髙橋氏:「監督の山崎も含め、全アーティストが同じフロアで作業しています。山崎のほかに、VFXスーパーバイザーの渋谷、CGディレクターを私が務め、3人で全体のアーティストィングやクオリティチェックを行っていました。」
Q. 山崎さんと髙橋さん、渋谷さんはどのように分担してチェックをしていたのでしょうか。
田口氏:「主軸となるのは山崎ですが、CG的なアプローチで『こうした方が良い』といった意見が髙橋から来ます。私も含めて、いろんな人の意見を聞いて絵を作っていくのが山崎さんのスタイルです。」
髙橋氏:「山崎がOKを出していても、私や他のアーティストの意見を後から取り入れたり、自分で気になるところがあれば修正しながらカットを完成させていきます。山崎は各アーティストの自主性に任せています。」
Q. 自主性に任せることで、目標がズレてしまうことはないのでしょうか。
髙橋氏:「ずっと一緒に制作をしているので、目指す先のイメージはほぼズレません。山崎が『いいな』と思ったものはアーティストも『いいな』と思うし、アーティストが『良いものができた』と思うものは山崎も『いいじゃん』と言うことが多いです。同じ場所で目標となるイメージを共有している強みですね。だからこそ、自主的なものづくりが成り立っていますし、お互いに言いたいことを素直に言える、風通しの良い環境ができていると思います。」
定例ミーティングなしの映像の作り方
Q. 日々の目標のすり合わせは、定例ミーティングで行っているのでしょうか。
髙橋氏:「海外の大きなスタジオでは、デイリーやウィークリーなどの定期的なチェック体制で承認を受けながら作っていくやり方が主流ですが、日本の制作現場の規模だと無駄に時間がかかってしまう難しさがあります。

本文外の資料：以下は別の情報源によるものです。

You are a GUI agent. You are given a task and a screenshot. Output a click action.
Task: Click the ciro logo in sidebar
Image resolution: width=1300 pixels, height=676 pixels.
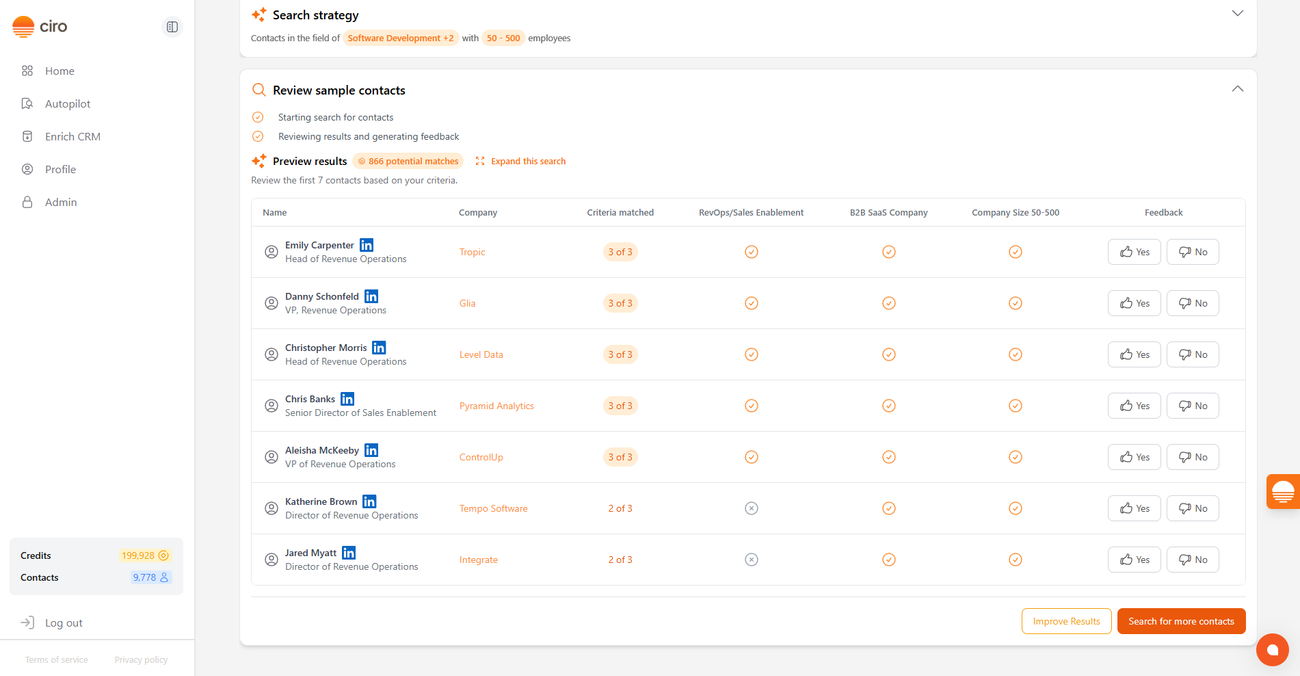[x=40, y=27]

山崎もその課題を理解していたので、定例ミーティングを設けないやり方を模索し続けてきました。」
Q. 具体的に定例ミーティングにはどのような課題を感じていますか。
髙橋氏:「もちろん定例ミーティングにもメリットはありますが、アーティストはミーティングを目標に準備してしまいます。もしアーティストが違う方向で作っていた場合、次の定例までの数日間、無駄な作業をしてしまうことになります。すると納期がどんどん延びてしまい、アーティストのモチベーションも上がりづらいです。」
髙橋氏:「なので、普段からお互いに言いたいことを言いやすい環境にしています。私と田口が『ここはもっとこうしたほうがいいんじゃないか』と話していると、この話題に参加すべきだと思ったアーティストが自然と集まってきて議論になります。結果、アーティスト同士で会話が盛り上がって、自然とデイリーチェックのようになります。」
田口氏:「普段から山崎自らアーティストに直接フィードバックをしてきますし、アーティスト側にも意見を求めてくるので、日々いろんな人の意見を聞きながら作っています。作業しているアーティスト側で試したいことがあるときは、髙橋に『いつまでならチャレンジしていい』と言ってもらえることがほとんどなので、とてもやりやすいです。」
長編と短編プロジェクトの両立による技術向上
Q. 普段は映画をずっと作っているのでしょうか。
髙橋氏:「映画のプロジェクトだけでなく、隙間があれば常にCMなど短期間の他の映像を同時並行で受けています。」
Q. 長いゴールと短いゴールを使い分けているのですね。
髙橋氏:「映画のような長いプロジェクトだけだと、どうしても視野が狭くなってしまいます。CMのような短いプロジェクトでいろいろな監督と仕事をすることで、アーティスト自身のセンスや引き出しを広げることができますし、学びも得られます。とはいえ、長編は同じ作業を続けることで専門的なスキルを伸ばせる場でもあるので、長編と短編のバランスを考えて配分しています。」
Q. 大規模なプロジェクトで忙しい時もCMなどを挟んでいるのでしょうか。
髙橋氏:「はい。大規模なプロジェクトの最中でも、進行状況によってアーティストごとの忙しさにばらつきが生じます。そのため、短期的なプロジェクトを間に挟むことがあります。これが可能なのは、アーティストたちが『忙しいからできない』と怒る人がいないのが大きいです。私たちのチームは、『これは自分の仕事だから、これくらいはやらなければ』と自覚しているメンバーが多いですね。」
『ゴジラ-1.0』の映像表現への挑戦
Q. 『ゴジラ-1.0』のゴジラはとにかく実在感があり、強さも感じました。表現するうえで意識したことはありますか。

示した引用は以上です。